Dad smokes the bees while Amy brushes them off. Dad admits to being stung once, but we wonder if it was more.

This would have been a lot cooler of a picture if I had reversed the focus. Why do I always do that?

The bees of Hive #12.

Try some Mikel honey? Watch out, this batch had ants in it.

Sunday, September 07, 2008

Feeling Better

The other day, I sent an email to my friend expressing a lot of my concerns: shipping off to a foreign country, leaving friends and family, not knowing anyone, trying to get the hang living and working there. In reading his reply, I realized how negative of an impression I gave him.

I don't always feel hopeless and discouraged when looking forward to this whole France thing. Sometimes I do. But just as often, I'm excited about all these challenges. As I'm trying to push through the piles of paperwork I anticipate the French will throw on me, I can always take a break and picnic under the Tour d'Eiffel. I'm not complaining about that.

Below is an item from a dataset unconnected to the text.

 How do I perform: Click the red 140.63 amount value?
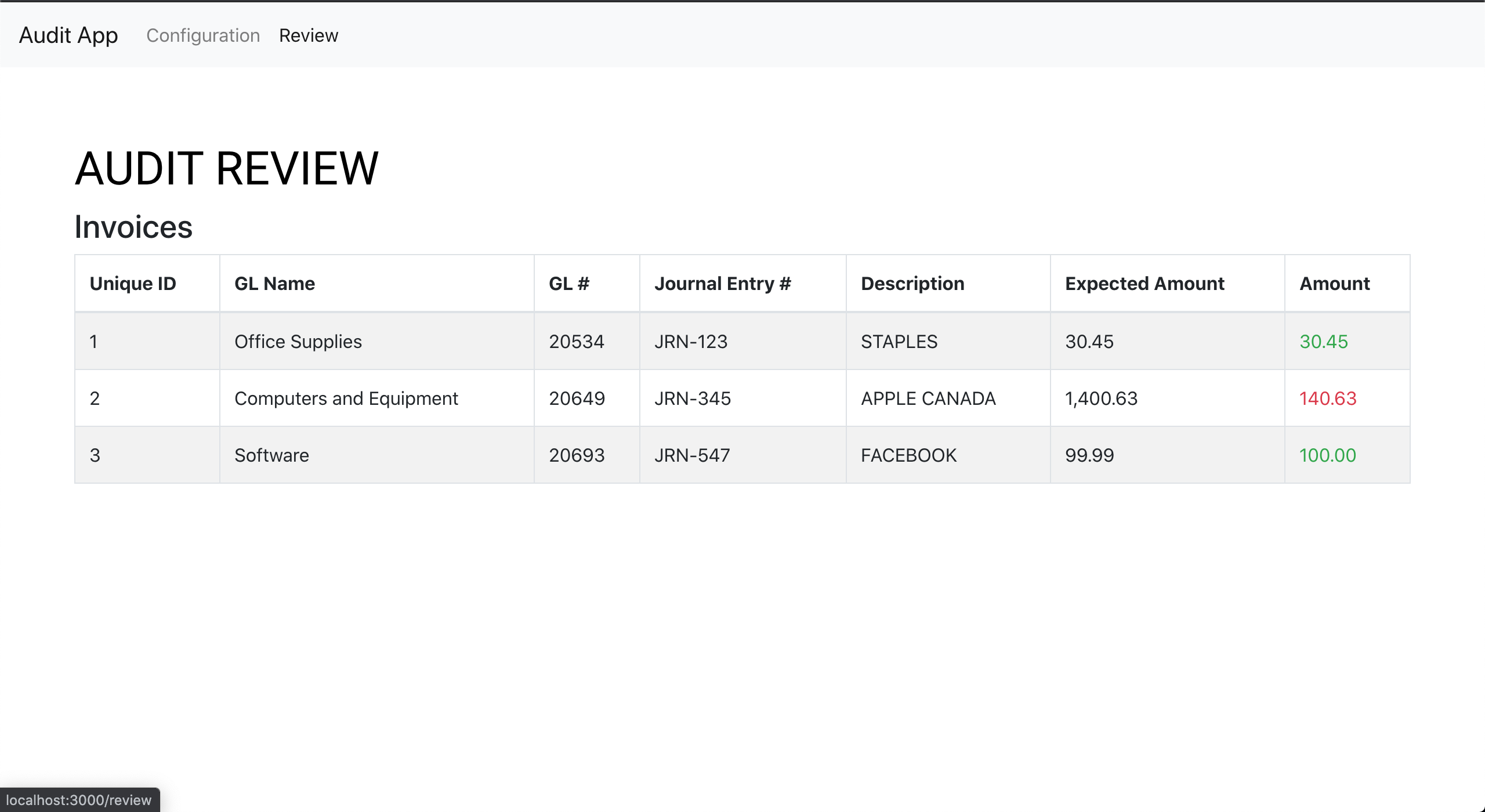point(1328,398)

I booked a hostel today, because I fear that my constant efforts to secure some sort of interim housing while I look for an apartment might not work. So I'll have to stay in a hostel for a week while I look for some dingy futon to sleep on. Then while sleeping on the dingy futon, I will look for an apartment. It's not the worst thing ever, as I feared it might be. It really will be okay.

Friday, September 05, 2008


I've been going to lots of doctors appointments and things lately, where I'm always asked if I'm going back to school. No, I'm moving to France, I say. And then they gush about how that is just so exciting, they wish they could do something like that.

Yesterday or the day before I cried a little because I am scared about France.

How nice it would be to get a job and an apartment here and start building a comfortable little life for myself! But instead I am shipping off to this whole other country where I know hardly anyone, hoping I can make a good year out of it.

I feel better today, more confident about the whole thing. I am excited. I am. And it's terrifying at the same time. Adventures are fun, just less fun when they're taken on alone. I am more prepared for France than I was last time, so I hope that I can get more out of it. I just wish I could be as excited as all those receptionists at the doctor are.